Стоящий в полном облачении и с епископским посохом в правой руке, епископ Невилл возложил левую длань Эдуарду на плечо. Посыл был ясен: Церковь будет стоять с Йорком. И когда юный герцог и наследник склонил голову, епископ начал свое благословение, призывая святых направить всех стезею мудрости. Когда его речь закончилась, все присутствующие сотворили крестное знамение и подняли взоры.
Накануне ночью епископ объяснил суть клятвы, которую нужно будет произнести. Эдуарда вся эта церемонность раздражала, но понятно было, что ее не обойти. Он нуждался в людях, которые будут за него сражаться, причем большим числом. Призвать к оружию всю страну по силам лишь королю Англии. Только король может выпотрошить каждую вассальную деревеньку, уведя из нее лучников и вообще всех, кто способен носить оружие.

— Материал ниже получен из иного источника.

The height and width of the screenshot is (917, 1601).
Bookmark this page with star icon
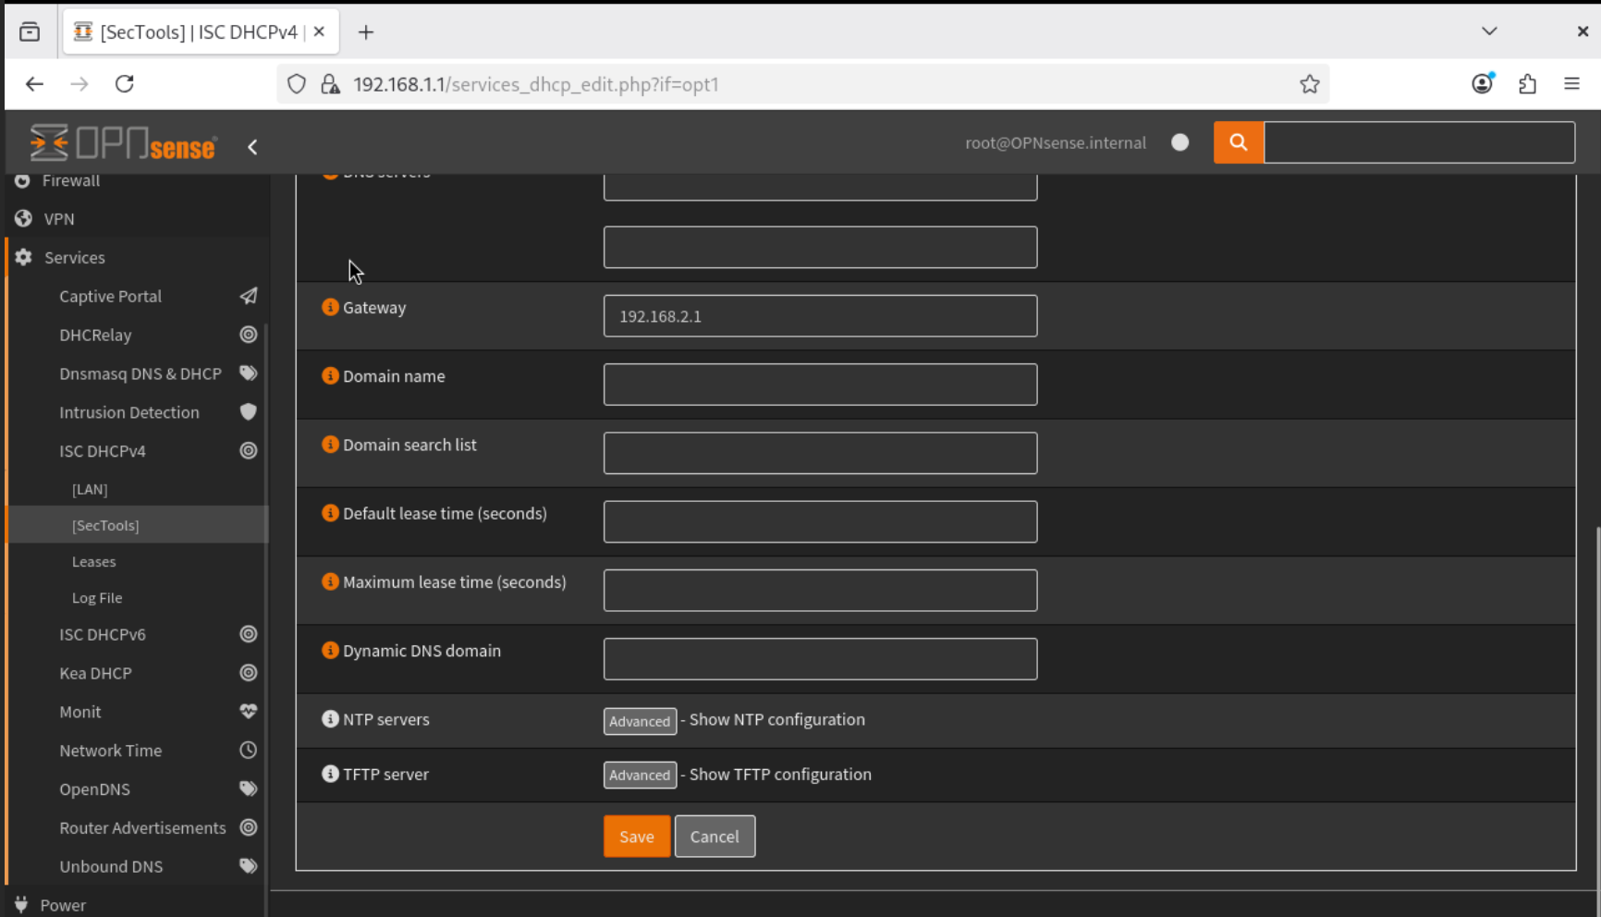pos(1309,84)
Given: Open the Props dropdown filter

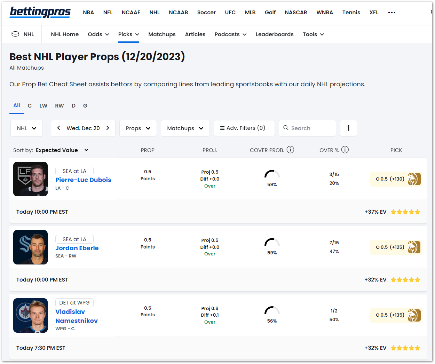Looking at the screenshot, I should pos(138,128).
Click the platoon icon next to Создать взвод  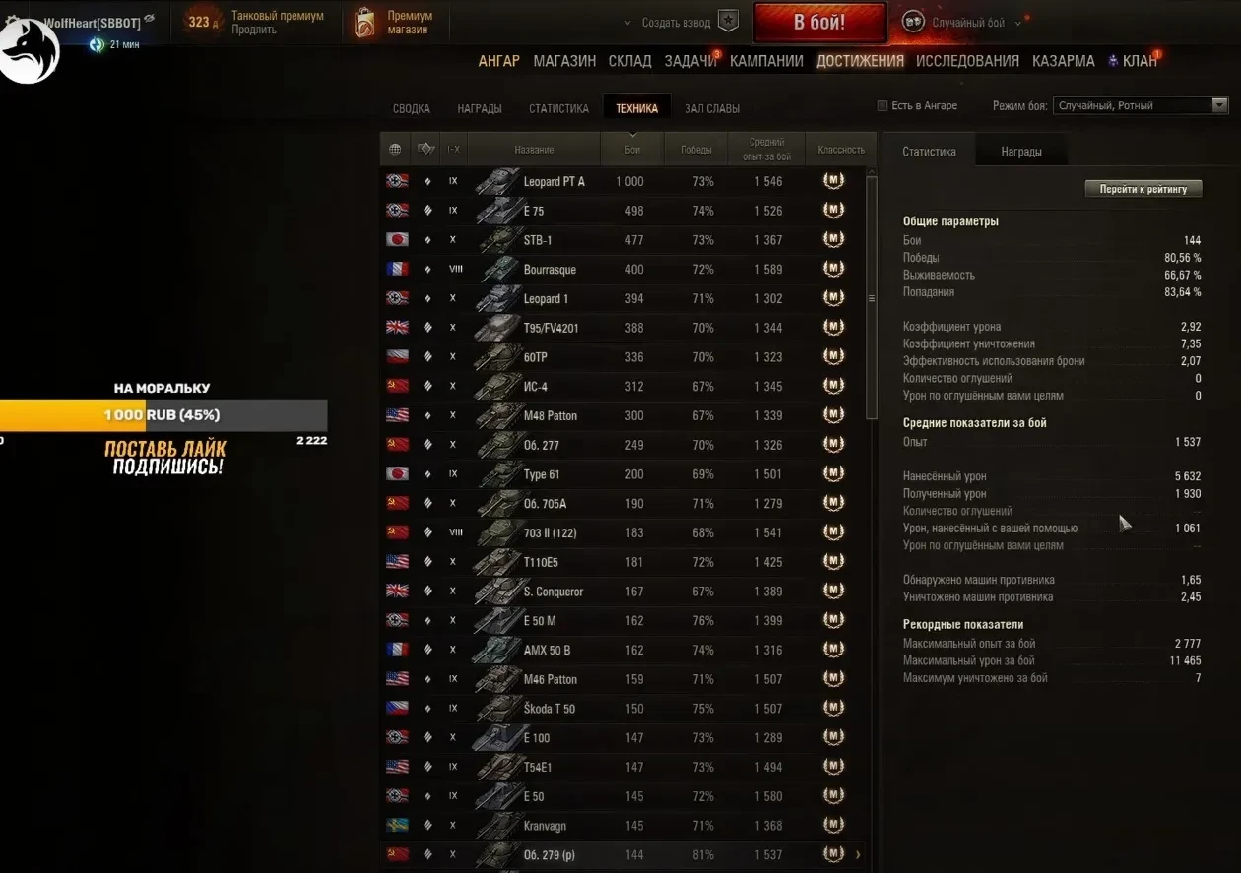[x=728, y=22]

– Милорды, джентльмены, – начал Эдуард. – Я Эдуард Плантагенет, граф Марчский и герцог Йоркский. Милостью Божией я действительный и правомерный наследник на трон короля Англии, Уэльса, Франции и Ирландии. Об этом своем праве я заявляю перед всеми вами здесь, в этом священном месте, за этим Высоким Столом. Заявляю об этом через кровь отца моего Ричарда, герцога Йоркского, который ведет свой род от короля Эдуарда Первого и через него восходит к Вильгельму Нормандскому, именуемому Завоевателем. Мало чем уступает по своей чистоте и линия матери моей, которая сама ведет род от герцога Кларенского Лайонела, второго сына короля Эдуарда Третьего и отца Джона Гонта. Эти две драгоценные нити я держу в своей руке, и вместе они перевешивают любое другое притязание на этот трон и эти земли. Право на мое наследие Генриха Ланкастера я отрицаю. А следовательно, милостью Божией, беру королевство под руку свою. Настоящим я нарекаюсь королем Эдуардом Четвертым. Нет линии более великой, и я не признаю над собой никакого другого человека!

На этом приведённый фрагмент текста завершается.